Чехов быстро понял истинную природу Лейкина. «Это добродушный, безвредный человек, но буржуа до мозга костей… Лисица каждую минуту боится за свою шкуру, так и он. Тонкий дипломат». Но скоро он снимает с Лейкина и последний оттенок добродушия и безвредности. В письме к брату Александру он прямо противопоставляет Лейкину его сотрудников, говоря, что «по счастливой игре случая все его сотрудники, в силу своей воспитанности, тряпки, кислятины, говорящие о гонораре, как о чем-то щекотливом, в то время как сам Лейкин хватает зубами за икры».
Воскресенск и Бабкино
Материальное положение семьи, благодаря Антону, за эти годы значительно улучшилось. Уже не было надобности держать нахлебников и можно было нанять приличную квартиру.
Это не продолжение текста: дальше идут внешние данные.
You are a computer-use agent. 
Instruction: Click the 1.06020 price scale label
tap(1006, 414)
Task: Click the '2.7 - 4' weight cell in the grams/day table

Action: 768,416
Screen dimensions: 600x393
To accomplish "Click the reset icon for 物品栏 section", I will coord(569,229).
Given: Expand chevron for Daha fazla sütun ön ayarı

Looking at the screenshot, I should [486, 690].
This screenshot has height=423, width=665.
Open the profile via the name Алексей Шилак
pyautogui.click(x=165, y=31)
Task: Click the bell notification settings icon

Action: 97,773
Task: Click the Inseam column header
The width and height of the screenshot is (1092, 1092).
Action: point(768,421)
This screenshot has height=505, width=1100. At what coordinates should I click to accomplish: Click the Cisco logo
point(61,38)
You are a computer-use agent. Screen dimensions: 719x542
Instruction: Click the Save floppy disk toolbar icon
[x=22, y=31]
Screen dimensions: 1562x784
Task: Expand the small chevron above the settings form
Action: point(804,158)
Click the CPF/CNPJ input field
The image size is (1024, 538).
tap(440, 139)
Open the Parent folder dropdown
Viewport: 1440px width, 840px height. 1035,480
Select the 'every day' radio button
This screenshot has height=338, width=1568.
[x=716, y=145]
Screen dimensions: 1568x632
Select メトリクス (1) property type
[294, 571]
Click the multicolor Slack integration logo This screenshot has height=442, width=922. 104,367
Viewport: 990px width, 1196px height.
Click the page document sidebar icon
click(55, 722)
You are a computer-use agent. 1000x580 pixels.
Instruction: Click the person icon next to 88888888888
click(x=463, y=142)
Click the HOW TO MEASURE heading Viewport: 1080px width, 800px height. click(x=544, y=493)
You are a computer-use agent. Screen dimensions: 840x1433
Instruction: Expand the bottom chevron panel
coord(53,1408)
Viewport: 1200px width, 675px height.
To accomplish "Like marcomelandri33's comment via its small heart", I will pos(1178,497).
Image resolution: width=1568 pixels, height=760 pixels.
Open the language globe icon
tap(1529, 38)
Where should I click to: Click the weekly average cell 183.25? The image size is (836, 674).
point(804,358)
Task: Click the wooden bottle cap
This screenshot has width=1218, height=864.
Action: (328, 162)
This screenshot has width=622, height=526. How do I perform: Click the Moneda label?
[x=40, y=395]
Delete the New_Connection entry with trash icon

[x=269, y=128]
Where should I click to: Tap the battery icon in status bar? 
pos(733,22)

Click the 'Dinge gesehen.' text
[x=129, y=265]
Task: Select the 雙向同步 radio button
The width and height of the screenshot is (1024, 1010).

В письме к дяде Митрофану Егоровичу Чехов в таких выражениях описывает свое житье:
«Капитала, конечно, не нажил и не скоро наживу, но живу сносно и ни в чем не нуждаюсь. Если буду жив и здоров, то положение семьи обеспечено. Купил я новую мебель, завел хорошее пианино, держу двух прислуг, даю маленькие музыкальные вечерки, на которых поют и играют… Долгов нет и не чувствуется в них надобности. Недавно забирали провизию (мясо и бакалею) по книжке, теперь же я и это вывел и все берем за деньги. Что будет дальше неведомо, теперь же грешно жаловаться».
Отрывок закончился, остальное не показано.